Je ne saurais témoigner de ce qui a suivi mon départ du parc de Guyane, ne m'impliquant plus dans la lutte contre l'orpaillage illégal depuis sept ans. Je n'ai pas non plus de jugement de valeur à porter sur ce sujet, qui a surgi dans le cadre de mes fonctions interministérielles à l'occasion des consultations territoriales.

Les points clés de ces consultations portaient sur l'importance d'évaluer cette lutte, d'informer la population, qui ne le semblait pas assez, des moyens mis en œuvre, et d'établir une feuille de route avec des priorités, sans oublier la nécessité de caractériser le préjudice causé par l'orpaillage illégal dans sa globalité, tant à l'échelle du département que de la France.

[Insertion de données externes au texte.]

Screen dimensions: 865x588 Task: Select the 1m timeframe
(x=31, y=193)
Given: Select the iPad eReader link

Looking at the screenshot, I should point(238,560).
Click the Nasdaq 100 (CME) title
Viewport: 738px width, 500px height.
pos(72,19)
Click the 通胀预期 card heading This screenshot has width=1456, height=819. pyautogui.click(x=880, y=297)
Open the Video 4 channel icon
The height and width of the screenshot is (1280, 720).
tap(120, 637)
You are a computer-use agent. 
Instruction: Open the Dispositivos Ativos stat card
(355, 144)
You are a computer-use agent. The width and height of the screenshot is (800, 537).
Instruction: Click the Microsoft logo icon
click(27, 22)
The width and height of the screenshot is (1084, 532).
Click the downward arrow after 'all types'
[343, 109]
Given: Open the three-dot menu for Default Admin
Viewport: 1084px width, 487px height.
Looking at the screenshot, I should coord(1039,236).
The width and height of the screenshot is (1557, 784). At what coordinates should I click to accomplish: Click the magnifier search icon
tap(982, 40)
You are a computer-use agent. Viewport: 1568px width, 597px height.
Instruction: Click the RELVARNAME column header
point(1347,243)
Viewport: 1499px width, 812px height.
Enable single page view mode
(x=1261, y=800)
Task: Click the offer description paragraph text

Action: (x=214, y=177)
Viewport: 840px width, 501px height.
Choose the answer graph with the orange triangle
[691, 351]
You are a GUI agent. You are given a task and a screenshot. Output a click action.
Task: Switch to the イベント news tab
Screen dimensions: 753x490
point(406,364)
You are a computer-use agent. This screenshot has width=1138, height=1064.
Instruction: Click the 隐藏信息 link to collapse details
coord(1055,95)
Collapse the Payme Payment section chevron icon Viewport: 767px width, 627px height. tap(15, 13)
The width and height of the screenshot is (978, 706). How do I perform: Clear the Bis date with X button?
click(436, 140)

Il me semble nécessaire de renforcer le pilotage transversal interministériel des actions menées sur le territoire. En 2018 a été instauré l'État-major de lutte contre l'orpaillage et la pêche illicites (EMOPI). Les consultations territoriales ont révélé le souhait de renforcer la capacité de coordination de ses acteurs par la définition d'objectifs stratégiques et la mise en place d'une task force à même d'intégrer à la lutte l'ensemble des parties prenantes.

La population a par ailleurs manifesté le désir de débarrasser des orpailleurs clandestins les bassins de vie et les zones protégées, et de consolider la stratégie d'entrave aux flux logistiques. D'autres propositions évoquaient des équipes préposées aux interventions en forêt, une réglementation et un traçage du carburant, des frappes légères sur des sites en cours d'installation, et une réflexion sur les règles d'engagement.

Les forces en présence ne mènent pas sur le territoire de la Guyane des opérations de guerre mais respectent des procédures judiciaires. Si le partage d'expérience semble en mesure d'améliorer l'efficacité de la lutte, il faudrait surtout mettre en adéquation les objectifs et les moyens pour obtenir des résultats à la hauteur des enjeux.

L'ouverture à l'innovation doit permettre de s'adapter à un adversaire robuste, agile et ingénieux, quitte à en passer par une remise en question. Il a déjà fallu, par le passé, abandonner des certitudes. Il apparaît important aussi de développer le volet judiciaire répressif et de favoriser l'appropriation locale des enjeux. La lutte contre l'orpaillage illégal est souvent perçue comme relevant de la responsabilité de l'État, tenu de rendre des comptes, or la population estime indispensable une mobilisation collective des élus et des autres acteurs.